The KZ equations on the configuration space of $n$ distinct points in $\mathbb C$ give rise to a representation of $B_n$ on $V^{\otimes n}$, where $V$ is any given representation of $SL(2)$ (we'll stick to this case; clearly we could work with other Lie groups as well). The WRT Hilbert space $\mathcal H_n$ associated to the $SL(2)$ character variety of $\mathbb S^2\setminus\{p_0,\ldots,p_n\}$ (where we restrict the monodromy around each $p_i$ to lie in a particular conjugacy class) also carries a natural action of $B_n$.

Now, both of these representations give rise to the Jones polynomial in a more or less straightforward manner, so I would almost like to conjecture that there is a natural isomorphism between the two. Unfortunately, I don't even see a reason why they should have the same dimension (and I'd guess they probably don't!). Thus I have a weaker proposal:

Question: Is there a natural homomorphism $\rho:V^{\otimes n}\to\mathcal H_n$ (or perhaps it should go the other direction) which respects the action of $B_n$?

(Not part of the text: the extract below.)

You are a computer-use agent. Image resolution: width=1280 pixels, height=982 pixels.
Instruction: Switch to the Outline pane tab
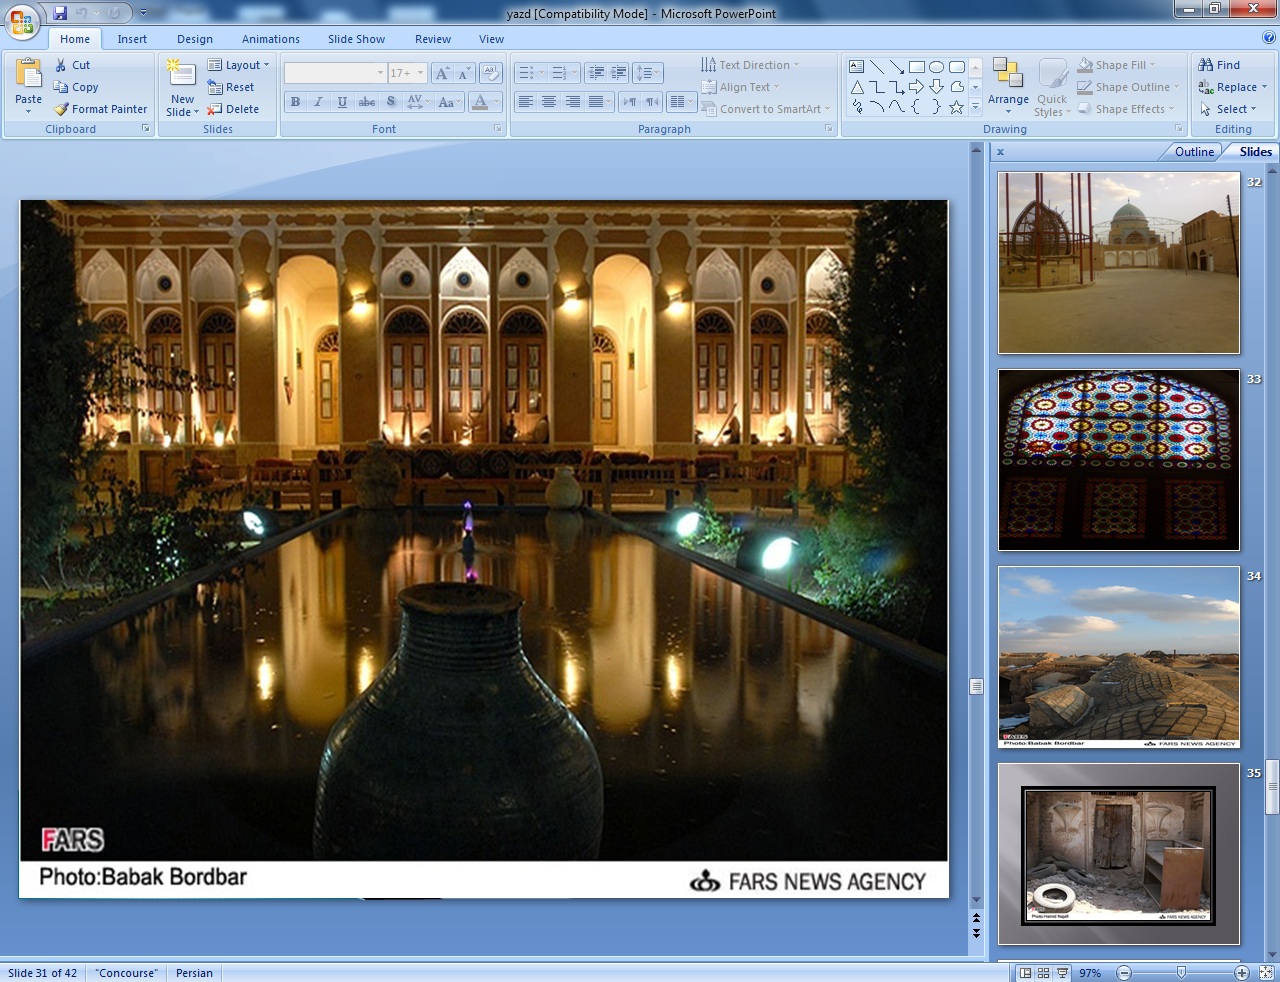coord(1194,152)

Remark: There are choices to be made to construct these representations (KZ and WRT). I expect the choice of representation $V$ and Planck constant $\hbar$ in the KZ equations correspond in a straightforward manner with the choice of level $k$ and conjugacy class for the WRT character variety. More specifically, one would most certainly take $\hbar=k^{-1}$ and the conjugacy class to have trace $2\cos(\hbar(\dim V-1))$ [perhaps up to multiplicative constants].